Return all entries verbatim; skip any pictures.
*** Begin section ***
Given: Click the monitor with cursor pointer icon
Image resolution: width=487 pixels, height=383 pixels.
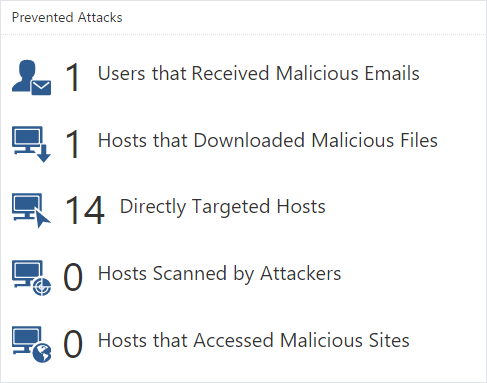Looking at the screenshot, I should 31,211.
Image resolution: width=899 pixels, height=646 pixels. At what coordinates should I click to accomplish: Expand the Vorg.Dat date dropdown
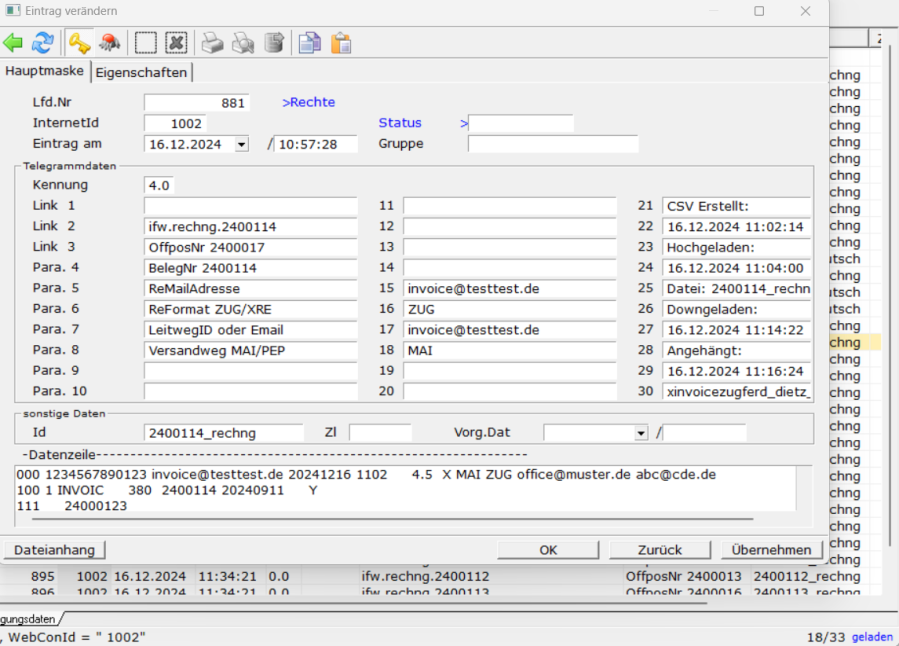click(x=641, y=433)
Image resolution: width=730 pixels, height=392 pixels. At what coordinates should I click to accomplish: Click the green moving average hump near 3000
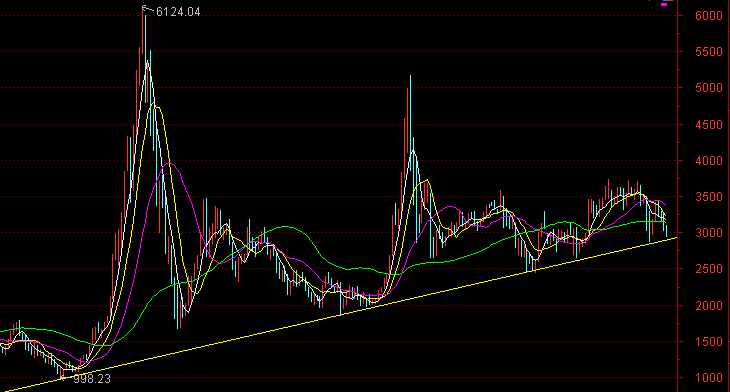tap(284, 227)
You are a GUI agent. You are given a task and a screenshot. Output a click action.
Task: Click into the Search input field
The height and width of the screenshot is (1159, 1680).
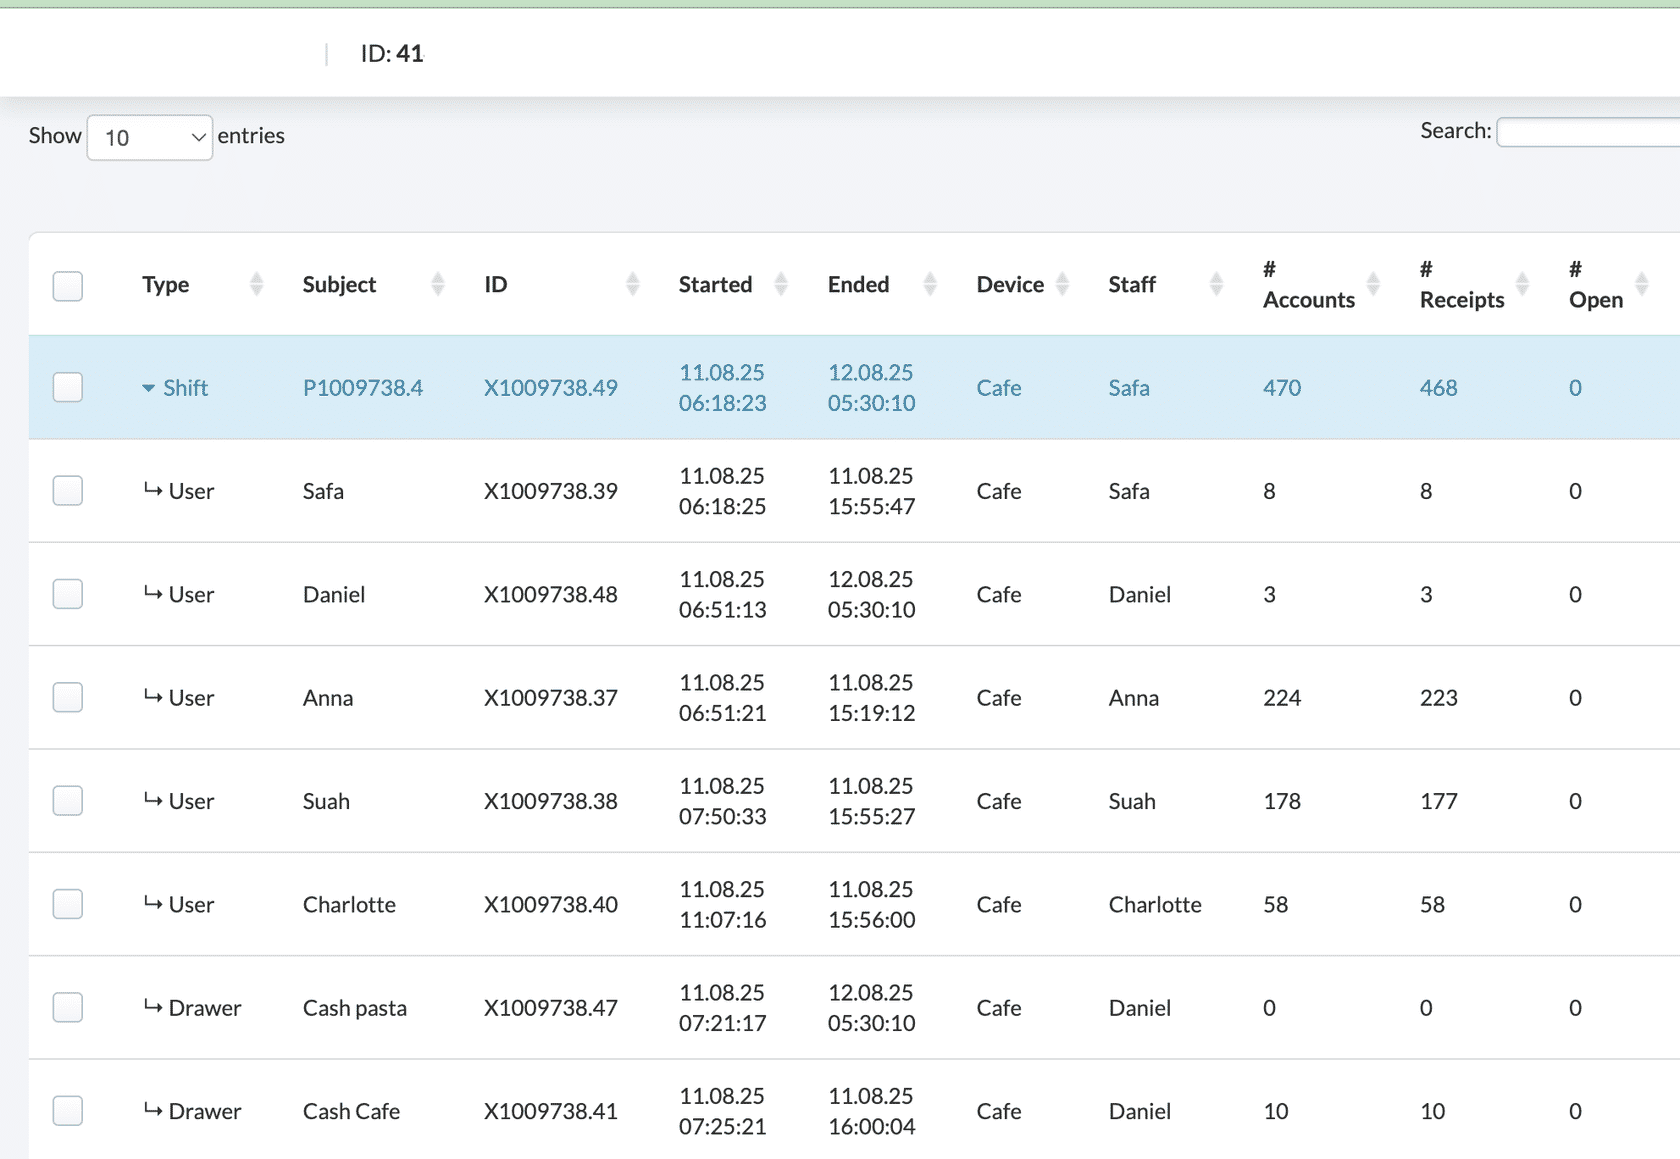pyautogui.click(x=1588, y=132)
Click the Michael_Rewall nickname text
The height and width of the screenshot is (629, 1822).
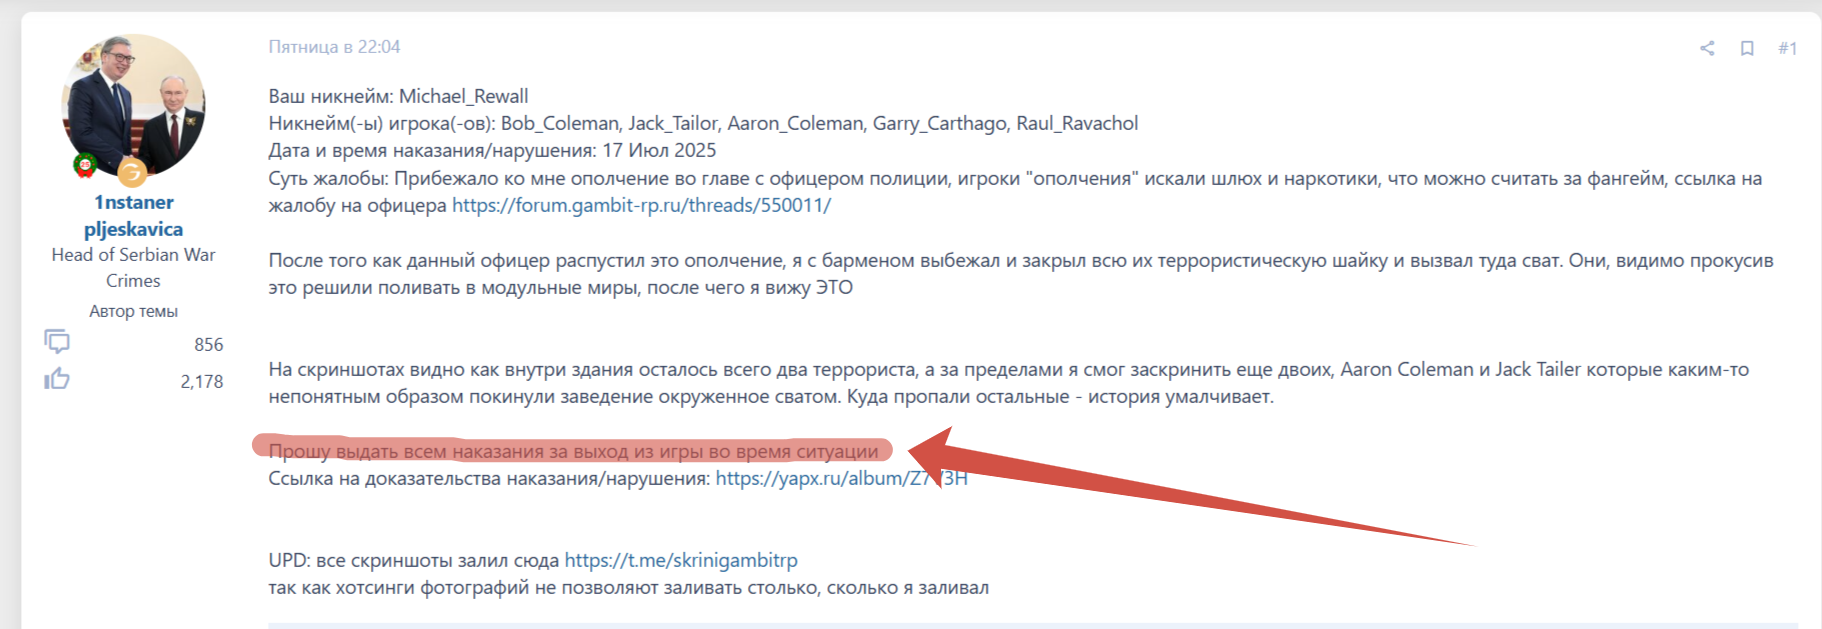pos(463,96)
*** End section ***
■ **Result for this task**
Given: Click the monitor with cursor pointer icon
Image resolution: width=487 pixels, height=383 pixels.
Looking at the screenshot, I should 31,211.
Image resolution: width=899 pixels, height=646 pixels. At what coordinates should I click to accomplish: Expand the Vorg.Dat date dropdown
click(x=641, y=433)
Image resolution: width=730 pixels, height=392 pixels. At what coordinates should I click to accomplish: Click the green moving average hump near 3000
tap(284, 227)
You are a GUI agent. You are given a task and a screenshot. Output a click action.
Task: Click into the Search input field
The height and width of the screenshot is (1159, 1680).
pyautogui.click(x=1588, y=132)
Click the Michael_Rewall nickname text
The height and width of the screenshot is (629, 1822).
pos(463,96)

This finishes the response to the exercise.